## START

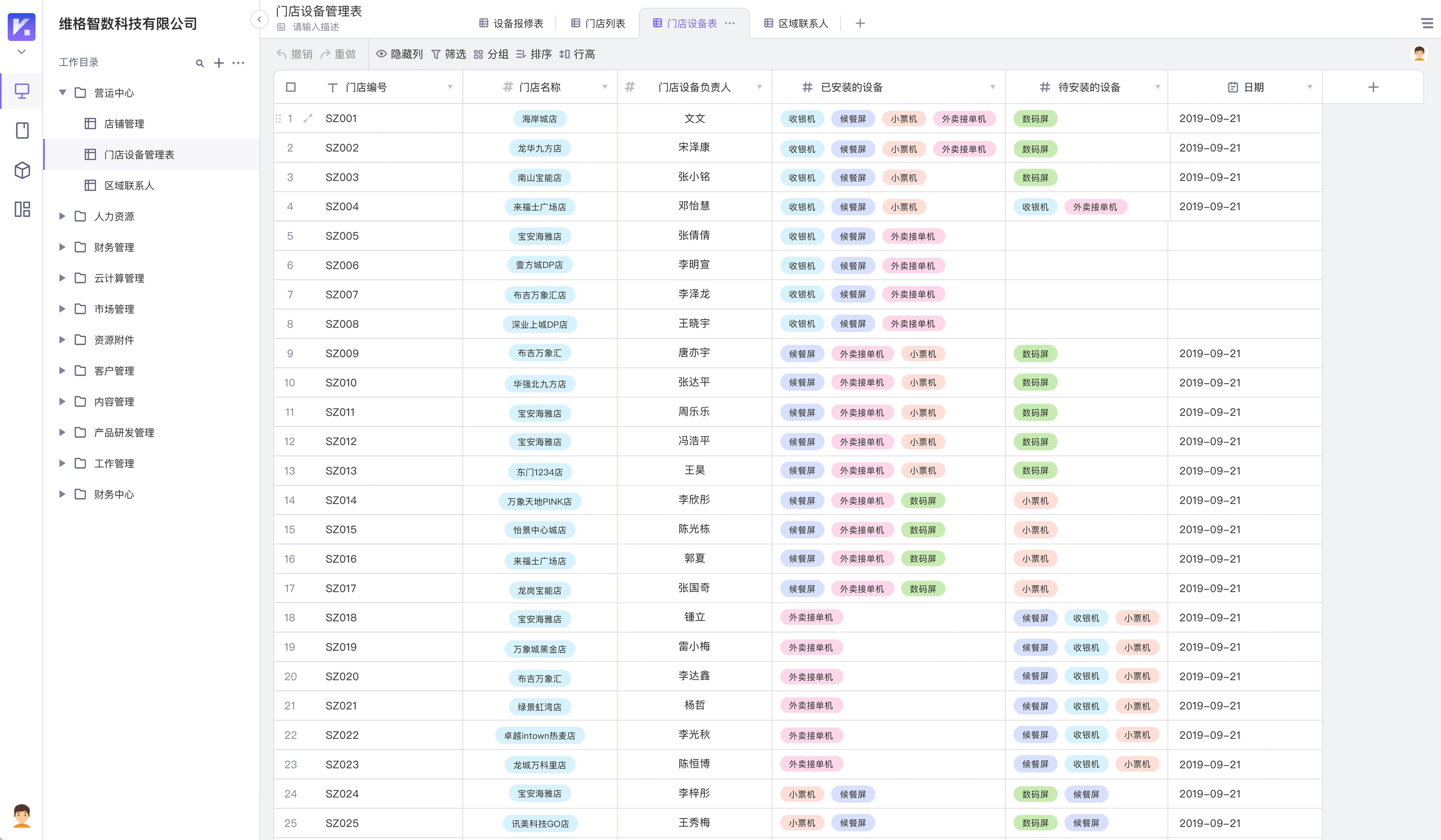This screenshot has width=1441, height=840.
Task: Click plus icon beside 工作目录 search
Action: click(x=219, y=63)
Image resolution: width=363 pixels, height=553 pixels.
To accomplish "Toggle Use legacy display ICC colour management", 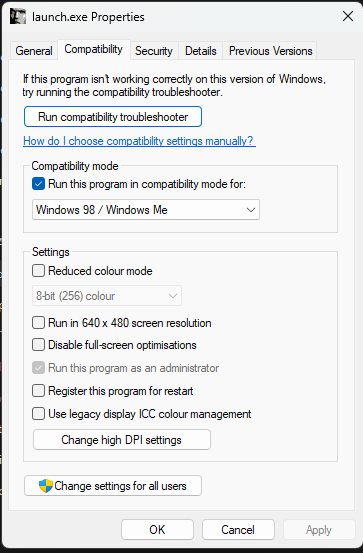I will pos(38,413).
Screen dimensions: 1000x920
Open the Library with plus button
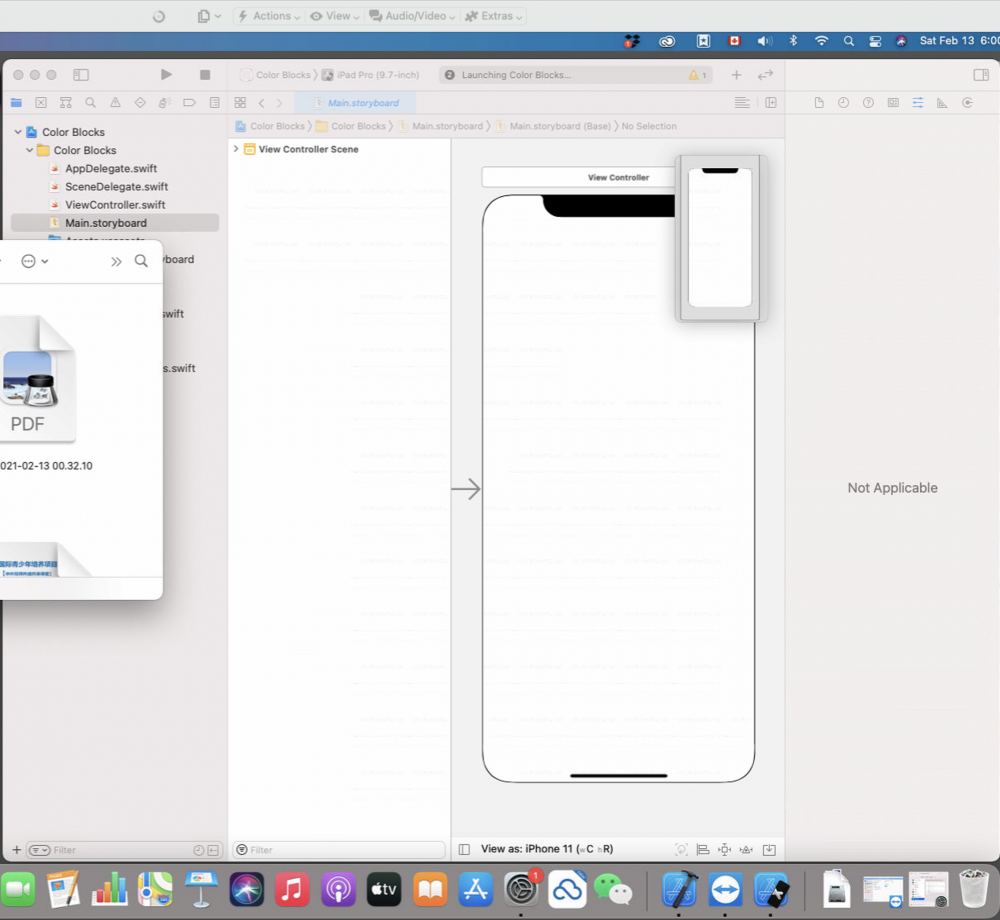(x=736, y=75)
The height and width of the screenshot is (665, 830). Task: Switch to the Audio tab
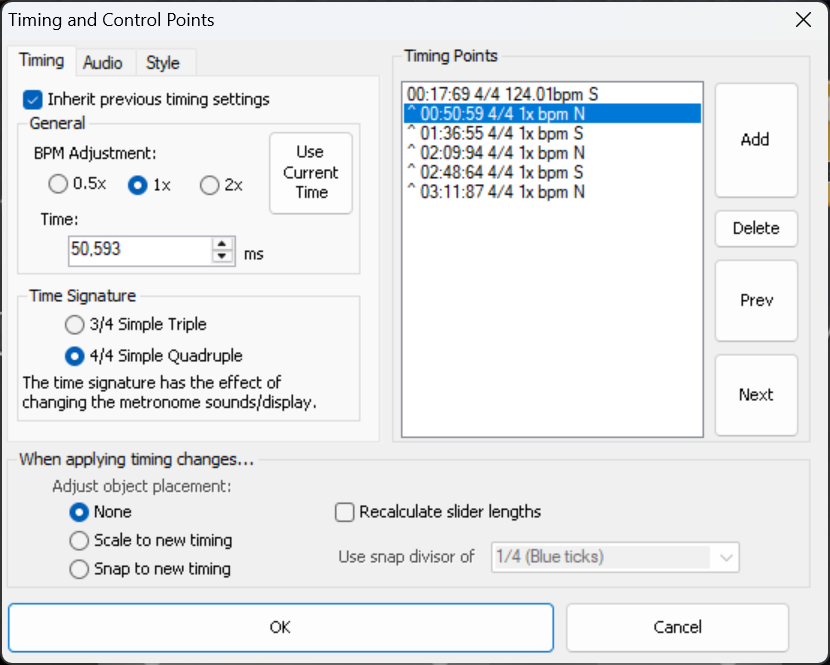pyautogui.click(x=103, y=62)
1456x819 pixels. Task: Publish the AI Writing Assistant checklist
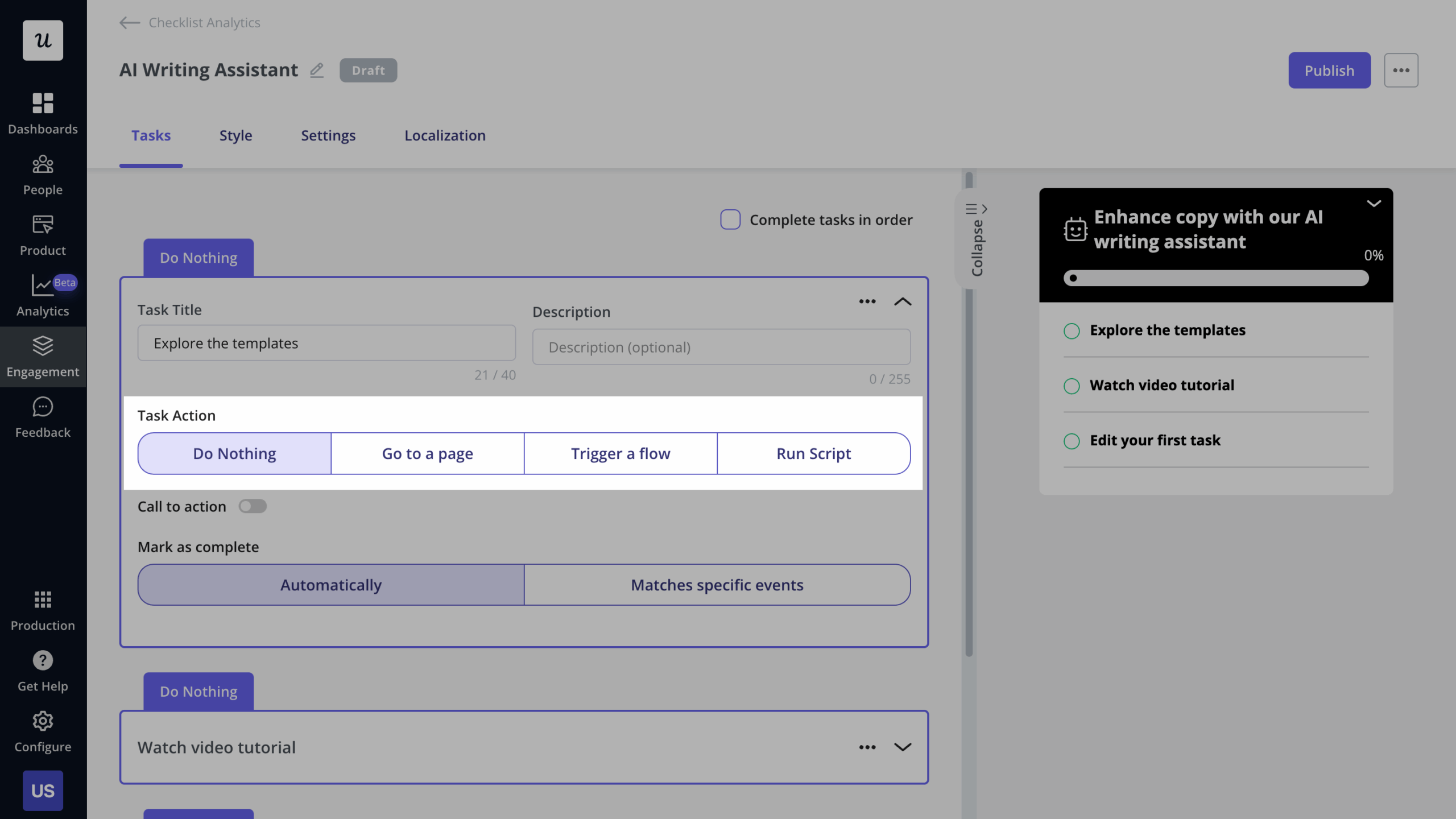1329,70
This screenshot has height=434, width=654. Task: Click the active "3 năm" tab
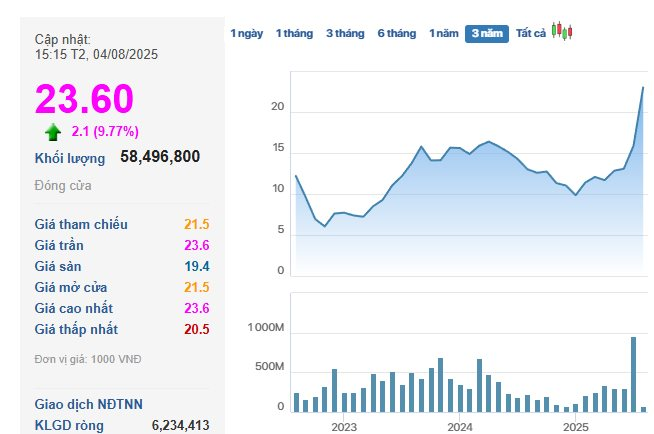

## END

• [AIM OF THE EXERCISE] Copy out the entries word for word, from the line containing "Screen dimensions: 1000x920" through the end of the entries, both ends included. Leave the pictures out.

• [EXPECTED OUTPUT]
Screen dimensions: 1000x920
Open the Library with plus button
(x=736, y=75)
The height and width of the screenshot is (665, 830). Task: Switch to the Audio tab
pyautogui.click(x=103, y=62)
1456x819 pixels. Task: Publish the AI Writing Assistant checklist
1329,70
This screenshot has height=434, width=654. Task: Click the active "3 năm" tab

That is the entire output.